Saturday, April 2, 2016
When is Democracy Not Democracy?
The ongoing battle within the Republican Party for the 2016 presidential nomination is the most recent exemplifier of this question, but I have been thinking about it since President Obama’s 2012 victory. The question itself has been around for ages.
--At what point is an election’s outcome a legitimate expression of the people’s will? In other words, can a winner who has received less than 50% of the vote, but still more than the other candidates, really be considered the valid winner?--
The United States is a republic which basically means we have a constitution (rule of law) that protects the rights of all, even the rights of a single individual, from the whims of the majority. It helps to keep our nation stable and largely defends us from mob rule. But when it comes to electing the president, the people have no real legal guarantee to vote. All the Constitution says is that the president is the person who gains the majority of electoral college votes and that each state appoints electors to serve that function; it doesn’t say how a candidate might receive said votes.
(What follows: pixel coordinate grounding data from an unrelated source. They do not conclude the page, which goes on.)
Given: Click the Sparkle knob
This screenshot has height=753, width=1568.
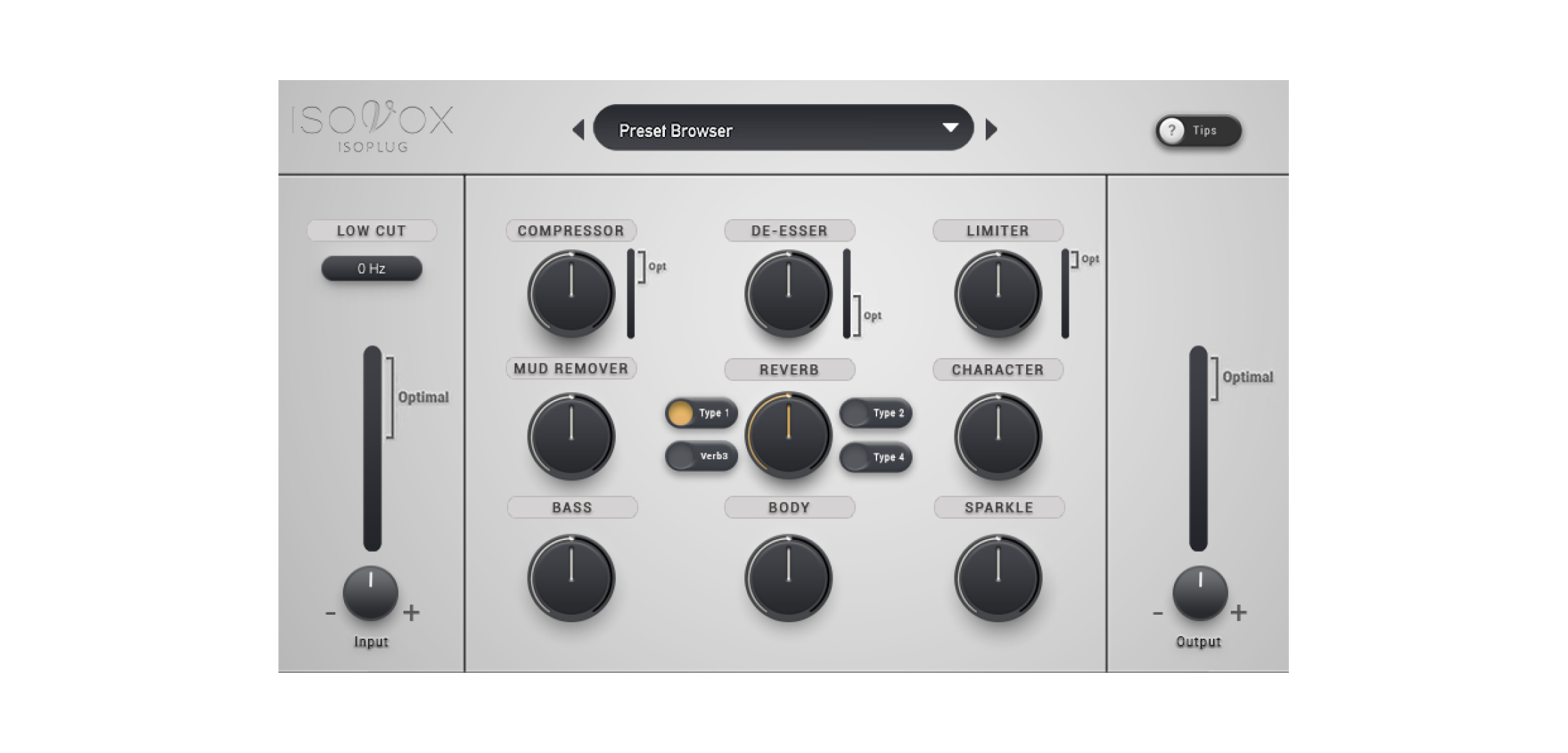Looking at the screenshot, I should click(997, 578).
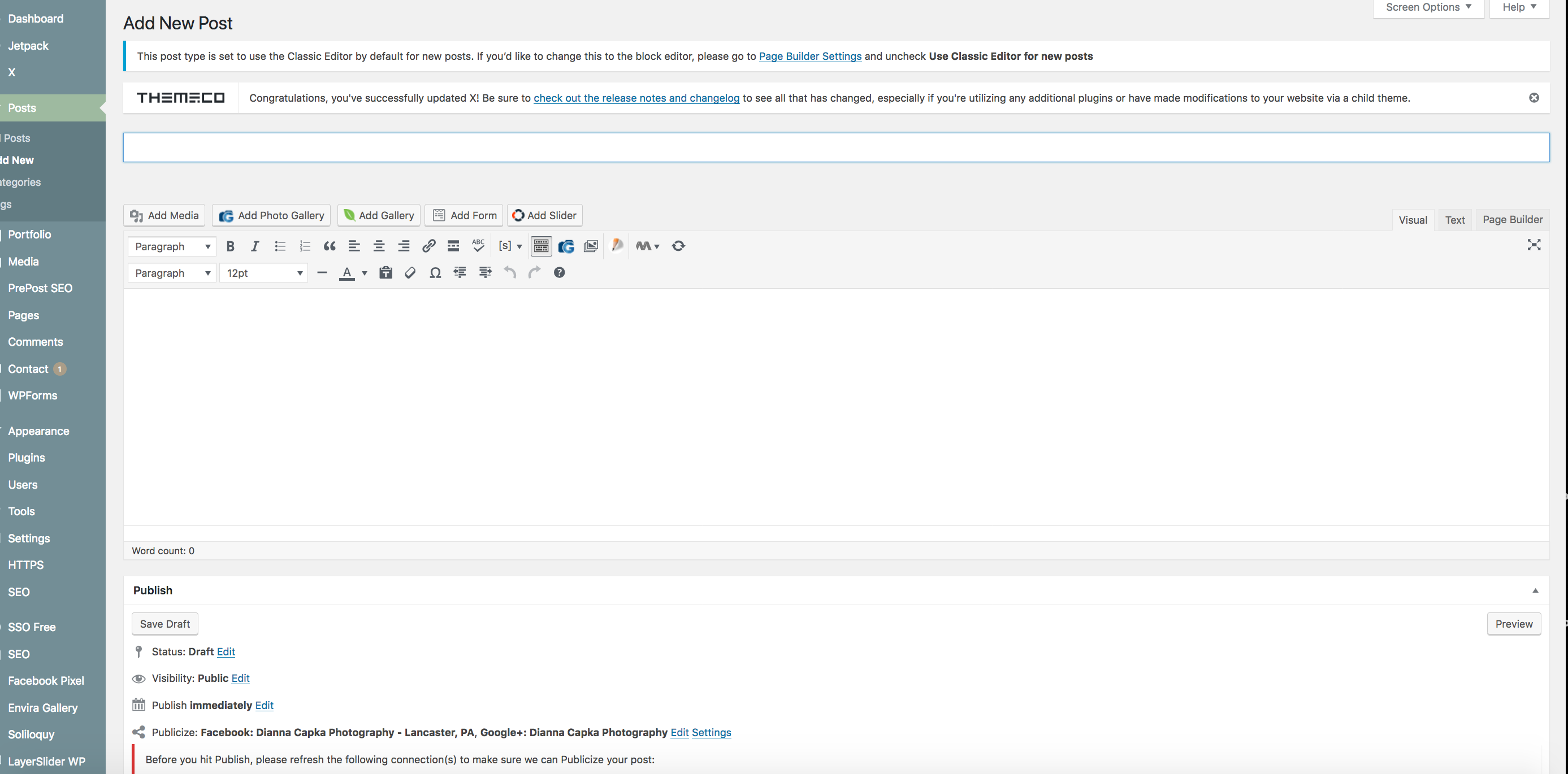The image size is (1568, 774).
Task: Open the Page Builder tab
Action: click(x=1512, y=220)
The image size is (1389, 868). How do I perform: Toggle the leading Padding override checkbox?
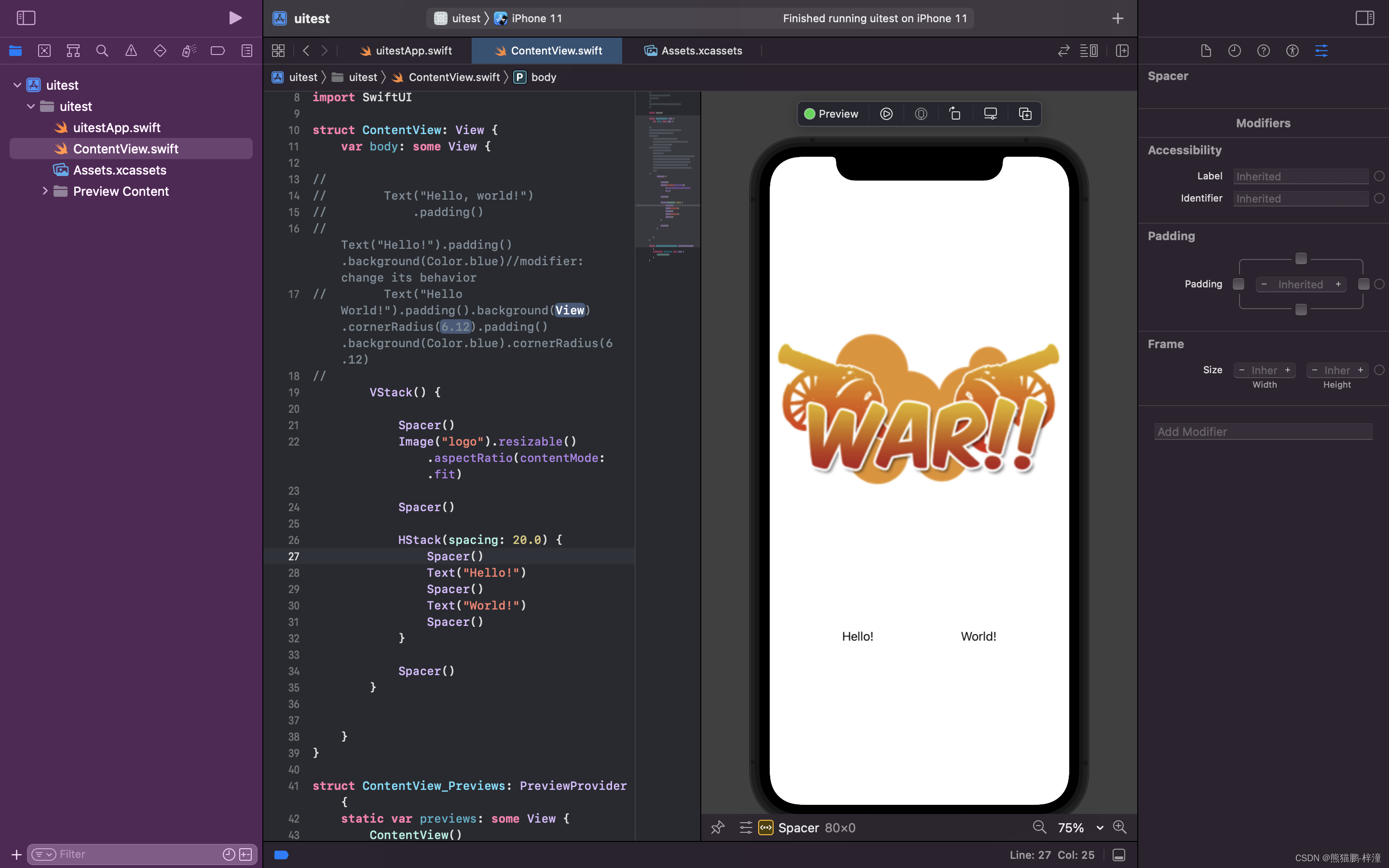(1238, 284)
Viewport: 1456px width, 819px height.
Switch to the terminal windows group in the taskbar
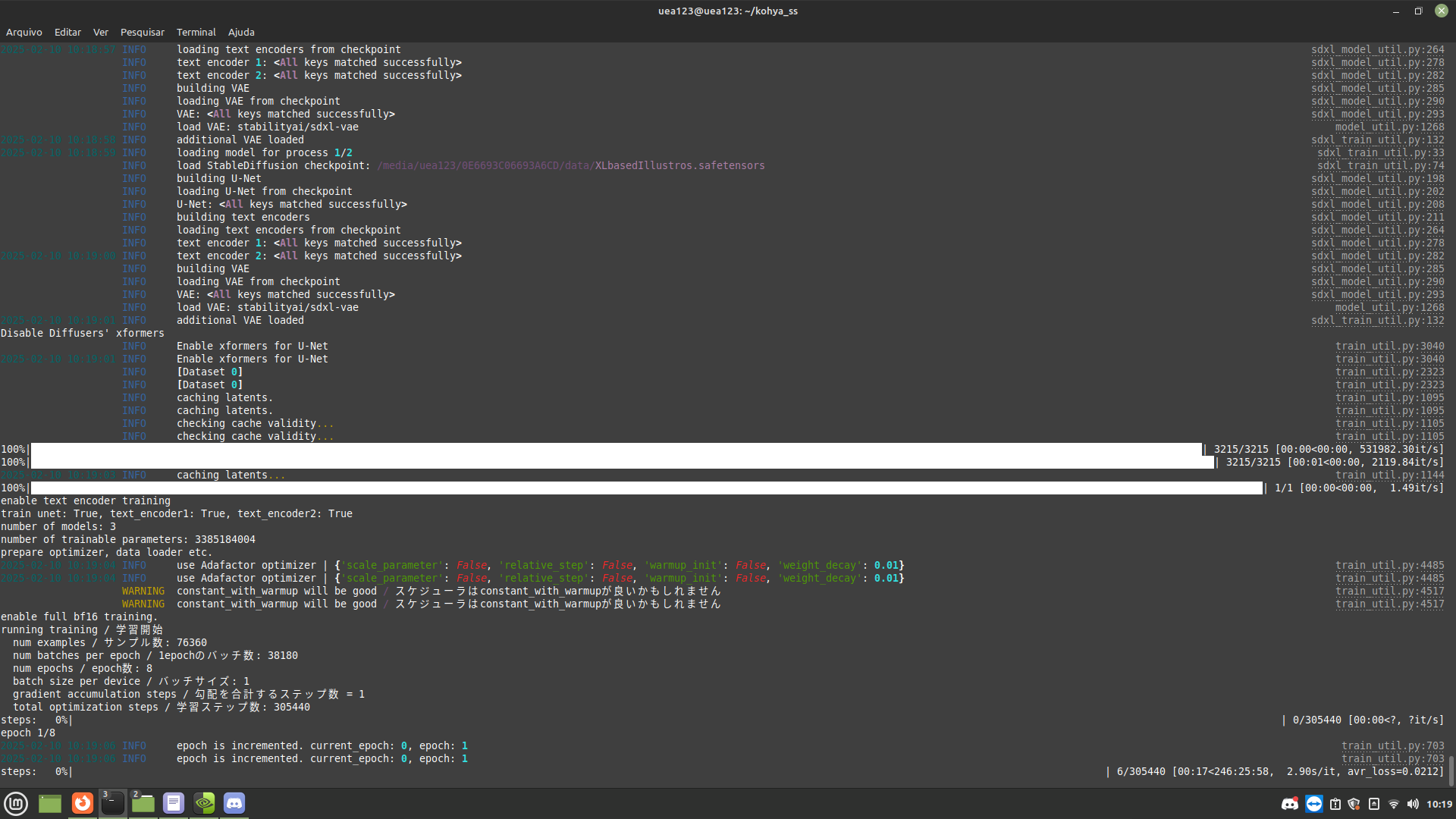[x=113, y=803]
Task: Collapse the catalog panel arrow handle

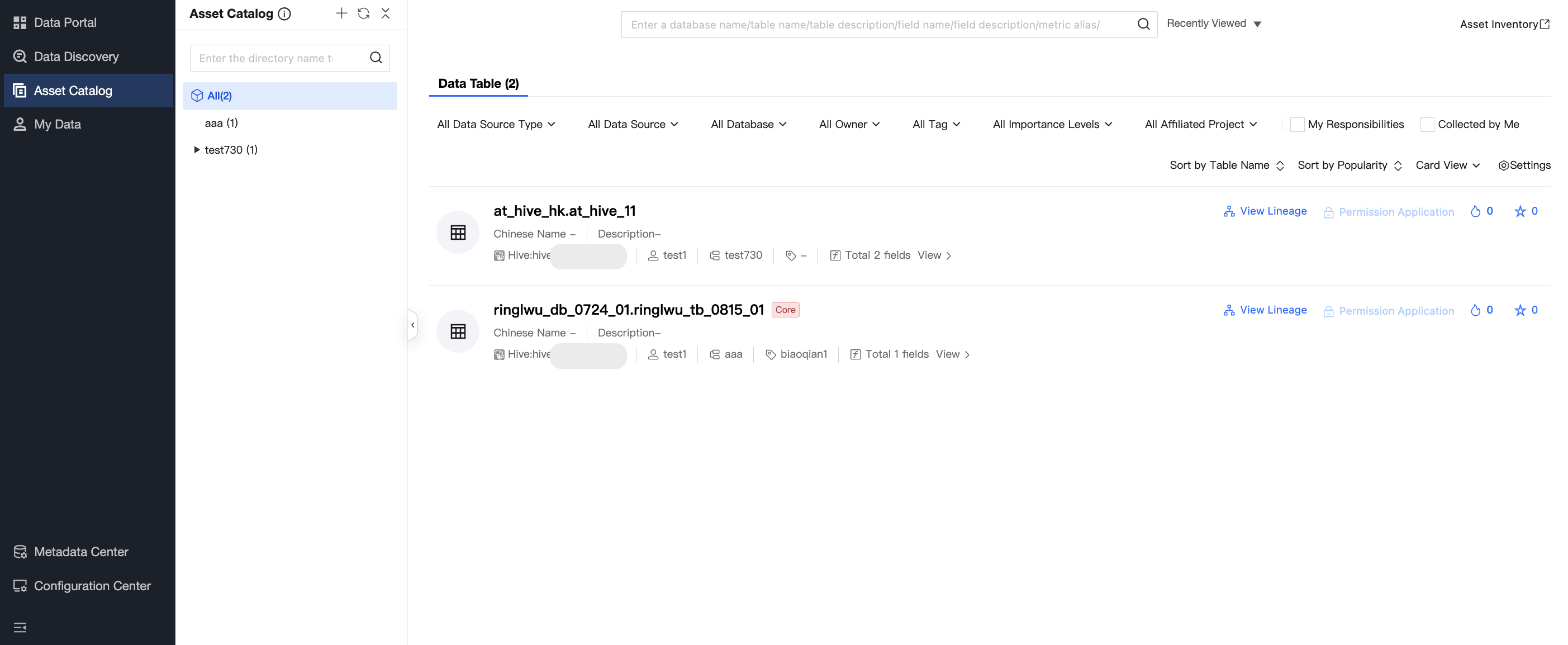Action: point(413,325)
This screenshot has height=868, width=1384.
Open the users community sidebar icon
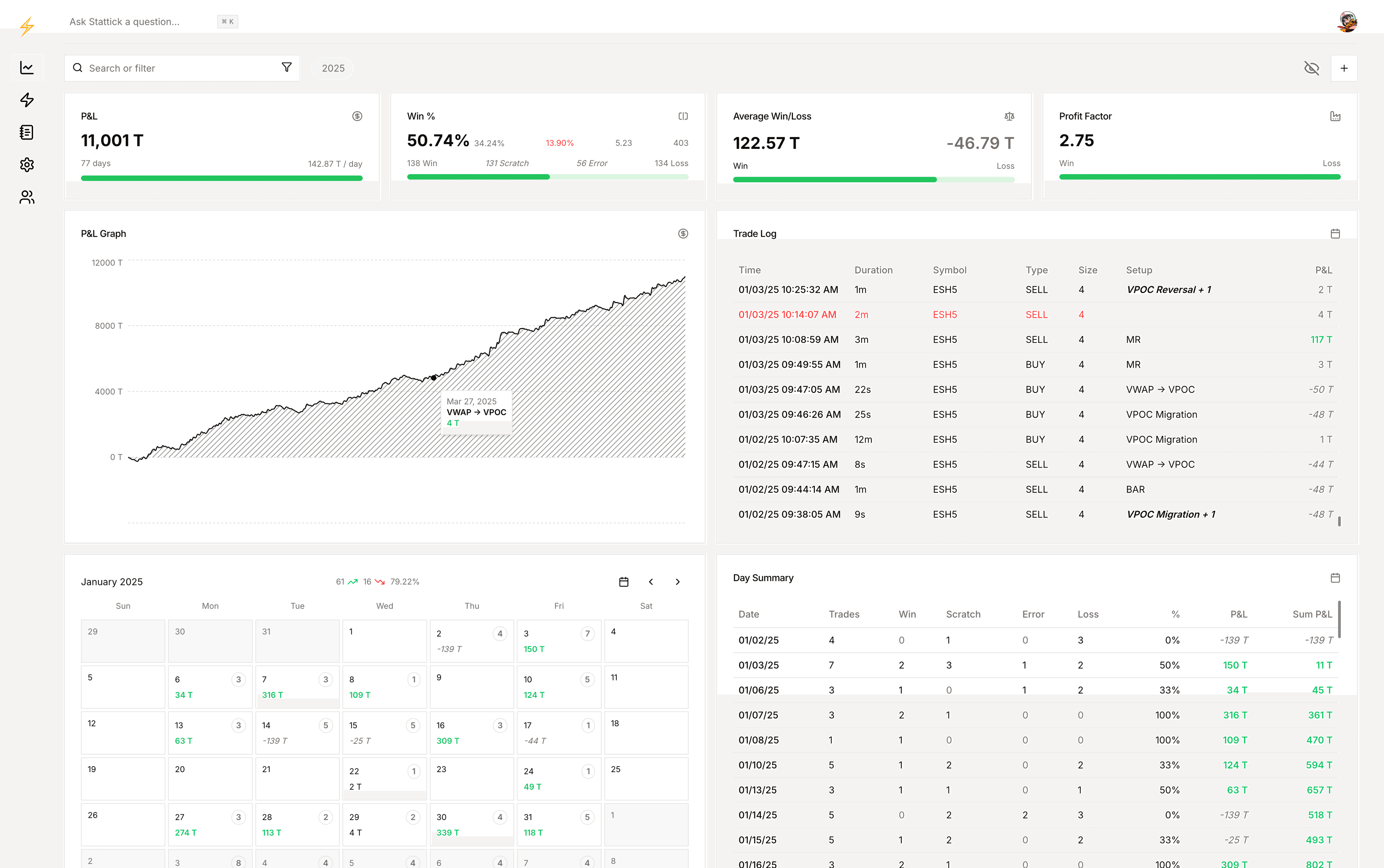[x=27, y=198]
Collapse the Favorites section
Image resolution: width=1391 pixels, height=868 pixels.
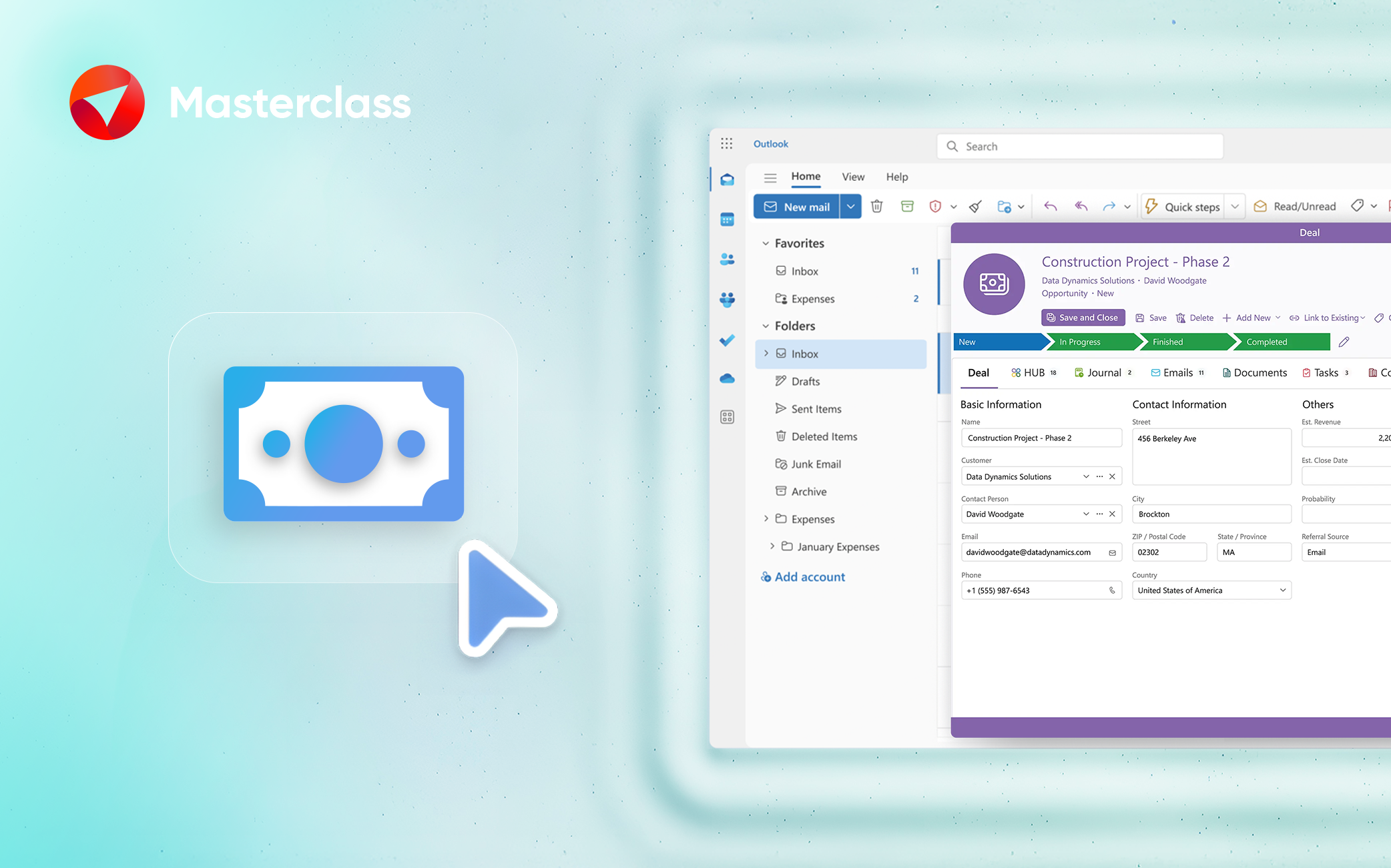(766, 243)
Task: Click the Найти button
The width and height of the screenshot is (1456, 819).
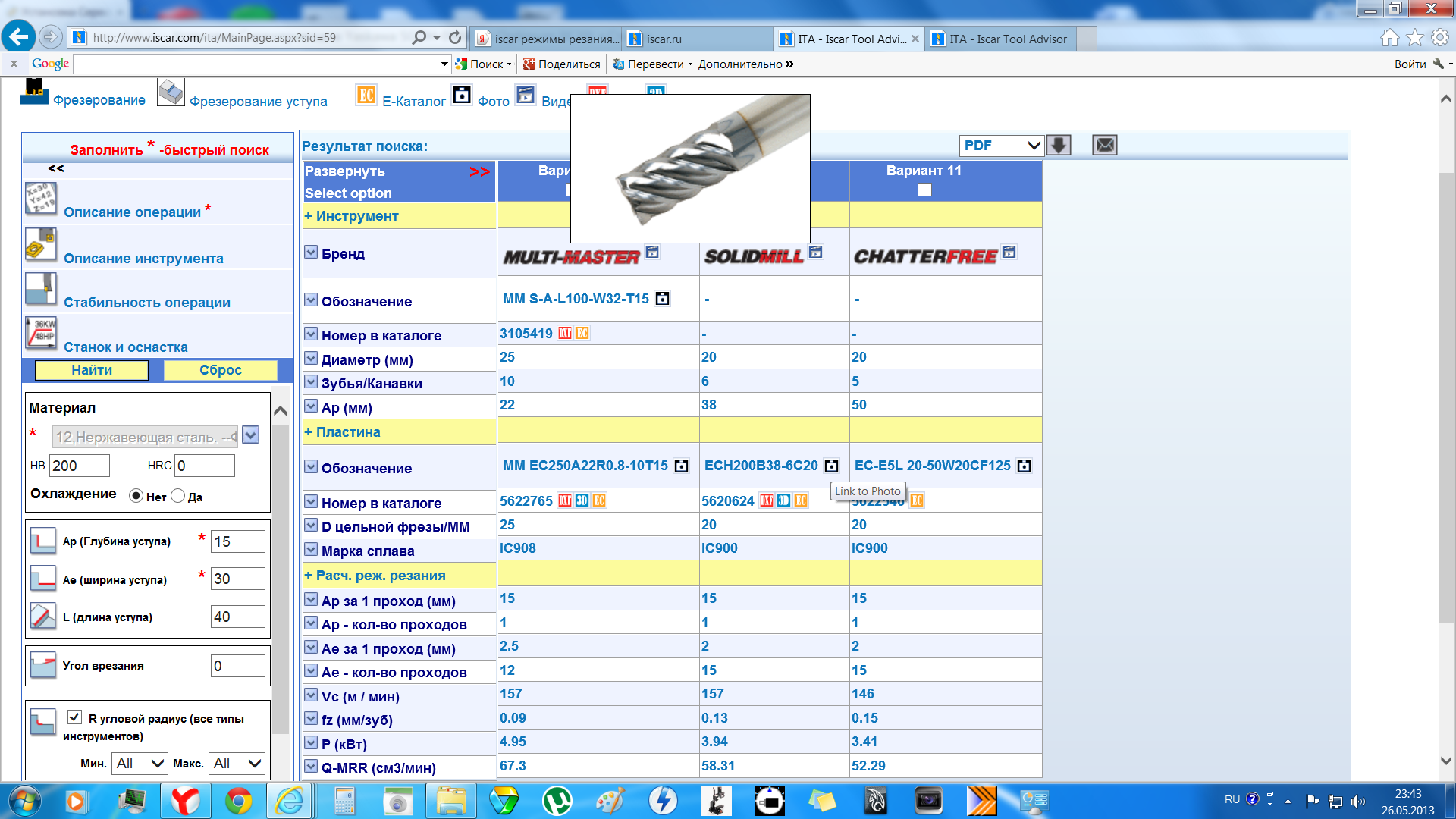Action: tap(92, 370)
Logically the best method would be to apportion the Electoral College in a certain way that is then tied to the direct voting of the people. In my state of Tennessee there are 11 Electoral College votes, so if the majority of voters pick candidate A, he/she would get those 11 votes.
From 1828 onward, the average voter turnout in the US stayed in the 70-80% range until the 1896 election, from there it plummeted to a mere 48.9% in 1924. After that, things went back up to the 60 percentage range, and have now fallen – but stabilized – to the 50s ever since 1972 (with one exception, 49% in 1996).
In the US, there have been four elections, 1824, 1920, 1924, and 1996, where the turnout was under 50%. And while having a low turnout is never good, winning with a minority of votes is even worse. There have been 18 elections where the “winner” received less than 50% of the popular vote. John Q. Adams got the lowest amount, 30.92%, and Lincoln the second lowest at 39.65%. The most recent example was G. W. Bush in 2000 and he joined three other presidents to not only win with less than 50%, but to actually win by coming in 2nd in terms of the popular vote.
So far I have focused on voter turnout and votes cast. But what about looking at things in terms of how many adult citizens voted? In 2012, voter turnout was 54.9%, and Obama won 51.1% of the vote, but that also means that only about 30% of eligible voters voted for the winner. Thirty percent got to decide what the other 70% had to live with.
Certainly the obvious solution is to increase voter turnout, but it also raises other questions. Before I get to those, I quickly want to look at local elections.
Local elections tend to have an even smaller turnout despite the fact that what goes on at the local level has a greater impact on the lives of citizens than just about anything that could occur at the national level.
Using my state of Tennessee again, our most recent gubernatorial election had a turnout of approx. 25% - meaning Gov. Bill Haslam won with only the support of 17.5% of the adult population. Even worse, in my city of Murfreesboro, only 11.32% of registered voters actually voted. That means the mayor won 7.7% of registered voters, or roughly 5% of the adult population. FIVE PERCENT.
Some countries have an election threshold. So long as the “winner” (either a party or individual candidate) hits that threshold, then the election is valid and they actually win. In some multi-candidate contests, if a candidate fails to reach 50% (for example), then the top two candidates will go to a “run-off” election. But the rules vary widely across the world and even in the US. And within America there is no uniformity, with many states and municipalities lacking any kind of real threshold.
Taking part in the election process is everyone’s right and that includes the right to not exercise one’s ability to vote. But when someone can win while being rejected by a large majority (such as the case of Trump), or when you win simply because most people didn’t show up to vote (like Tennessee’s governor), it really calls into question the legitimacy of the whole system.
President Obama had no election mandate just because he “won” a second time – he only won 30% of eligible voters. I fully recognize that in a multi-party system it would be extremely difficult for anyone to win a true majority of all eligible voters (turnout will never equal 100%), but the idea that the winner wins with fewer than 30% of the vote, or just 5%, appalls me – and it opens wide the door to corruption and everything bad in politics.
Low turnout favors the “good ole boy” system, it favors big money, the politically well connected, and it can effectively cut entire communities out of the process – thus deepening whatever divides (racial or otherwise) that may already exist. And then there’s the extreme cases where little known nut jobs win 40% of the popular vote and go on to invade Poland. Or you have a staunch anti-gay candidate win the Democratic nomination, as happened in Tennessee’s 2012 senatorial race, by getting 30%.
Making voting compulsory doesn’t necessarily solve the problem and it opens up a whole other debate about the meaning of freedom (including the freedom to not do something). There are several additional complex and equally important debates within the concept of compulsory voting too. In the end people have the right to not participate, but I don’t think anyone would agree that allowing 10% of the population to determine who will lead everyone is a good thing either.
Given the importance of having a representative government and the potentially grave repercussions of allowing a minority to decide for the majority (even if that choice is based on silent acquiescence), I feel it’s very important to bring up this topic as our own election process is heating up and to have this conversation.